# Does Asus make good motherboards?



## yoongkc

Hey guys,

  Another query I have is on Asus motherboard. Do they really make good motherboard? Quite a few reviews and comments have mentioned on their incompatible problems like RAM, and also they provide bad servicing at their service centres.

  Any similar experience? Or Asus is really good?

  Thanks!


----------



## StrangleHold

Used alot of Asus boards. But they are alittle picky with memory. Gigabyte and Asus are both good quality boards.


----------



## funkysnair

ive had no problems with asus!!!

i would use them again


----------



## yoongkc

Picky with memory? Any brands that is commonly not compatible with Asus motherboard?


----------



## StrangleHold

On Asus boards I,ve had more problems with OCZ then any brand. But OCZ is excellent memory. Been using alot of G Skill memory in most of my builds and havent had any compatiblity problems with any brand. But the only boards I use in builds are Gigabyte-Asus and DFI.


----------



## colt1911

I 've used Asus boards on all my builds for the last 8 years and have always had good luck with them . If you choose a Asus board be sure to review the QVL for memory on that particular board. I have found that Corsair is usually the best with a Asus mobo and causes the least problems. However there are many other good choices of Ram to choose from.


----------



## yoongkc

Thanks for the advices and feedback so far. Anyway my concerns are that I am getting a motherboard but considering between 2, Asus Rampage and Asus Striker II Extreme. But I don't know which should I choose.

  The cheaper choice will be Rampage given that it uses DDR2 RAM and it's cost is already lower than Striker II Extreme.

  However, many reviews have also shown that Striker II Extreme gives much better performance, but it's price is really very very high.

  Another main difference between the 2 is probably Rampage supports CrossFire but Striker supports SLi. 

  Given this difference, will I have a problem using XFX GeForce 9800 GX2 on Rampage if I only intend to have 1 graphic card?


----------



## colt1911

You can run that card on the Rampage as a single card  just not in SLI or Crossfire. I know a lot of people who run one good card on a Crossfire or Sli board with no problems.


----------



## Ramodkk

ASUS does make really good motherboards but as mentioned, GIGABYTE makes awesome boards too.




StrangleHold said:


> Used alot of Asus boards. But they are alittle picky with memory. *Gigabyte and Asus are both good quality boards*.



*waiting for SirKenin to tell you otherwise*


----------



## yoongkc

Even if the computer is able to run without critical problems, will it have better performance if I were to run a ATI graphic card on Rampage or run a GeForce graphic card on Striker II?

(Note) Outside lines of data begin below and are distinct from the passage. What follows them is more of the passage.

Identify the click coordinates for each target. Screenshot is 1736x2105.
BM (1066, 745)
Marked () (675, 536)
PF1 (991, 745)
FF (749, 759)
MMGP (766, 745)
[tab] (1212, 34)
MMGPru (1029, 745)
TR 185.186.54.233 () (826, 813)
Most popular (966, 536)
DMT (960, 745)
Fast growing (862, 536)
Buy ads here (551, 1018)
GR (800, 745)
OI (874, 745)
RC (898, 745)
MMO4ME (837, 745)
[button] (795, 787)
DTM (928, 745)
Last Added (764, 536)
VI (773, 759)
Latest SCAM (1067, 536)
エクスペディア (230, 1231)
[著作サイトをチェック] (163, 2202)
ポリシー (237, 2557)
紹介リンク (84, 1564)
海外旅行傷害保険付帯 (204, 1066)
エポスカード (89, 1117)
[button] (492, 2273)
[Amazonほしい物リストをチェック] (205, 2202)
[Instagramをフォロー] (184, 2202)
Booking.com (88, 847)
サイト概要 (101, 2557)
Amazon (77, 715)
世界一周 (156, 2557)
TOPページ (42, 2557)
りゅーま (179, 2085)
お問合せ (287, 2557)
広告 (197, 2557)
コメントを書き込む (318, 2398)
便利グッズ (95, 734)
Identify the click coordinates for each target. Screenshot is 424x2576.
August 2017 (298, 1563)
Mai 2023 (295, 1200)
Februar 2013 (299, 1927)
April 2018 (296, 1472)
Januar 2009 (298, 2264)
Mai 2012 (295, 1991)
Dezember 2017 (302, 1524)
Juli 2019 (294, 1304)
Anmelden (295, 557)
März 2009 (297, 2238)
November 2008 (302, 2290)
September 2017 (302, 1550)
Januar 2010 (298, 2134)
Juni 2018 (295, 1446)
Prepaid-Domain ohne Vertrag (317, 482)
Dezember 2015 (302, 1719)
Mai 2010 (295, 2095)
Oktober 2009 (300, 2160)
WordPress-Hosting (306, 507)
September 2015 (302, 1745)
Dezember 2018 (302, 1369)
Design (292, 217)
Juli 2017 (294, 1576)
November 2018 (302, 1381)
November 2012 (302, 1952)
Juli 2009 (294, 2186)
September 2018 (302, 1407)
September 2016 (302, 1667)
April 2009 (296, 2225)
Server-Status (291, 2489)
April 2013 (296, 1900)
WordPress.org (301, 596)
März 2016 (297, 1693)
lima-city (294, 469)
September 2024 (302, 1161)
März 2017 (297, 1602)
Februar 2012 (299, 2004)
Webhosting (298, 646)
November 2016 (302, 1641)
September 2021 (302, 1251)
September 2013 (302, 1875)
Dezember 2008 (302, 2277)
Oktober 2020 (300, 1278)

  Coz it does seems like nVidia graphic should work and perform better with nVidia chipset and that it supports the SLi technology, isn't it?


----------



## WhiteFireDragon

i consider asus produces the best mobos. but sometimes their prices are a little high for the performance, but what you're paying for is quality and reputation


----------



## tlarkin

*Does Asus make good motherboards?*



Yes


----------



## Ramodkk

yoongkc said:


> Coz it does seems like nVidia graphic should work and perform better with nVidia chipset and that it supports the SLi technology, isn't it?



No. Don't worry about the chipset. A video card functions the same on any chipset.


----------